# Ball jar question - 2 logos on same jar



## yacorie (Dec 24, 2018)

So I was going through some jars and picking out ones I might keep which are the ones here in the pictures.  However, I have a question regarding the small ball jar on the far left.  

Based on the embossed Ball logo on the jar itself, I would ahve dated it between 1923-1933 according to the online dating pages, just like the other two next to it.  However, as you can see, embossed on the bottom is the Ball logo that dates from 1933-1960.

Is this a reproduction or was this common to have two different logos on the same jar?  
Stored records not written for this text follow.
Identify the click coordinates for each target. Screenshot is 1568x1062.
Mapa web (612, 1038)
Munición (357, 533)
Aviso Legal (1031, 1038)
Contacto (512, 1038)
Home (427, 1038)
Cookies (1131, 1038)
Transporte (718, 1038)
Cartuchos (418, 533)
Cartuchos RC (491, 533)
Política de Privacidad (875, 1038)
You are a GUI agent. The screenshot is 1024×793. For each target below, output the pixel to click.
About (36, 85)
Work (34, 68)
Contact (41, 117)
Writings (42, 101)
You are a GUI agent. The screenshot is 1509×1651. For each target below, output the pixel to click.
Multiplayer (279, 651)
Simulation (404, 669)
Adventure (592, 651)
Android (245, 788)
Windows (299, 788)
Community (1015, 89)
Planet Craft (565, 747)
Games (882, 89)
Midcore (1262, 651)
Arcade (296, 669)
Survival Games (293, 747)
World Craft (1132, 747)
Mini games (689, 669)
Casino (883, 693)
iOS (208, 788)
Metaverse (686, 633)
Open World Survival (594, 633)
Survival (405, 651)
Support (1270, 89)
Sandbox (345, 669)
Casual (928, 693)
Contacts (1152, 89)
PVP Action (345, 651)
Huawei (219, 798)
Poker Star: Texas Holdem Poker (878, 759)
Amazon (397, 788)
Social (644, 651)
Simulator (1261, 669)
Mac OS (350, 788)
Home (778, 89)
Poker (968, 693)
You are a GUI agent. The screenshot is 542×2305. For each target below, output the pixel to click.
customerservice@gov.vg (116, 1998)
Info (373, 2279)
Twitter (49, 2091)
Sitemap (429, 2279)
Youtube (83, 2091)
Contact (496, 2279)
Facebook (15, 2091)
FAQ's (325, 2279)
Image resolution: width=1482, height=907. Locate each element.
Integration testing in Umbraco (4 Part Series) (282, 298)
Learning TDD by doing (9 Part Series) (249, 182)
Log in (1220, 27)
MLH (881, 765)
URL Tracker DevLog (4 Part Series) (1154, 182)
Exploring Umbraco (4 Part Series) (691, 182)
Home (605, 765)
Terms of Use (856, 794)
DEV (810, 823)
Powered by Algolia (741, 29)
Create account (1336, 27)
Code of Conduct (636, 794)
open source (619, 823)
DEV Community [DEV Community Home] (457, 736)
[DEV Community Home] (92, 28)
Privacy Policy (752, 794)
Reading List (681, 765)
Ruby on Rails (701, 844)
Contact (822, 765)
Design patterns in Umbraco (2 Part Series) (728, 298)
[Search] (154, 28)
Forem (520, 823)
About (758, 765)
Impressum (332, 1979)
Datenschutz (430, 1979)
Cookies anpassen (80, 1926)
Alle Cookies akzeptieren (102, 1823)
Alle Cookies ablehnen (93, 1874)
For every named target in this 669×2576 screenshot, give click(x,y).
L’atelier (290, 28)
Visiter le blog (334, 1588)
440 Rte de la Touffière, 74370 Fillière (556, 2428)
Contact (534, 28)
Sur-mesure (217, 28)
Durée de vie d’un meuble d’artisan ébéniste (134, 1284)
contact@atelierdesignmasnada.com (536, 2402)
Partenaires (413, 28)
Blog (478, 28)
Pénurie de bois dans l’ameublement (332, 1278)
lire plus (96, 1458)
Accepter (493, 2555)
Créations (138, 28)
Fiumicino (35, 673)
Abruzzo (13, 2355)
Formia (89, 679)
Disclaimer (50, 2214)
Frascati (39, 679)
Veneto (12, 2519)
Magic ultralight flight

Thanks in advance for any insight or information you can offer.


----------



## coreya (Dec 25, 2018)

That would be a # 282-6 in the red book and yes dated 1923-33. Nice find and not sure what they would bring today as my book is kinda old! but was listed at 15-20


----------



## yacorie (Dec 25, 2018)

Thank you Coreya.  

Was that a common thing in these jars to have two different logos that were used from different time periods?  I would have guessed the later logo would be the one to date the jar from.  I don't know anything about these though so I think buying a redbook would be useful.


----------



## coreya (Dec 25, 2018)

was not common and on this series of jars was the only one and in pints only. A Red book is invaluable when collecting fruit jars!


----------